Representatives at this event shared with Reporter what their congregations are doing to increase outreach.
 
Tony Vasell, an elder at Grace Lutheran Church, Mastic Beach (Long Island), N.Y., said the congregation in the largely “blue-collar” community 60 miles from Manhattan has “grown due to friends and family personally inviting others to church,” an effort that “had been extended and faithfully nurtured for many years.”
 
“There seems to be a strong desire for the Word of God as well as a sense of community and fellowship among our new folks,” Vasell said.
 
He said that Grace’s pastor, Rev. Richard Jones, who was also at the event, “has ensured that we have a safe and nurturing environment for all ages, he teaches … based on Scripture, and he applies Law and Gospel with great wisdom, teaching various lay leaders to do the same.”
 
“We are also not afraid to help and reach out in our community,” Vassell said.
 
He told Reporter in late May that he and Jones had already shared with the congregation their covenant goal of 575 new adult confirmations over the next five years.
 
“We told them that this is a goal in which the Holy Spirit would have to be the author,” Vassell added.
 
Dr. Mike Ramey, pastor of Family of Faith Lutheran Church, Houston, said that while the congregation “has a lot of ministry activity in comparison to most of the congregations of the LCMS, the overall factor [for its low members-to-converts ratio] that seems to be readily identified is in the area of developing relationships.”
 
“Additionally,” Ramey said, “every member is seen as an evangelist, and loving outreach is stressed among greeters, ushers, Sunday-school teachers, and general membership.  All members are expected to be inviting members; all members are encouraged to be welcoming members.”
 
Ramey said the congregation is planning to hold an “Igniting Congregations” event of its own in August, “inviting area congregations to examine the data, hear more about the Synod’s Ablaze!  initiative and consider mission-and-ministry endeavors for themselves and the entire Houston area.”

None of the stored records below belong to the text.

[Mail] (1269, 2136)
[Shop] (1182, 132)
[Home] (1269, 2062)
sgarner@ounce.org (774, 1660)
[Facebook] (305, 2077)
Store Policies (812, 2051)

Ramey added that congregations gathered for that event interested in forming a partnership would start coming together again in September for a series of monthly meetings “to examine the various ways each congregation can work toward the goal of increasing adult confirmations.”

“Most of what was discussed in Knoxville is simple,” Ramey said.  “It’s not brain surgery…. The simple fact is that healthy congregations grow.  They grow out of a natural desire to share and pass on what they have by their relationship with the Lord and relationships with their fellow members.  Simply sharing ideas that work in the different congregations of Synod is a good starting point.”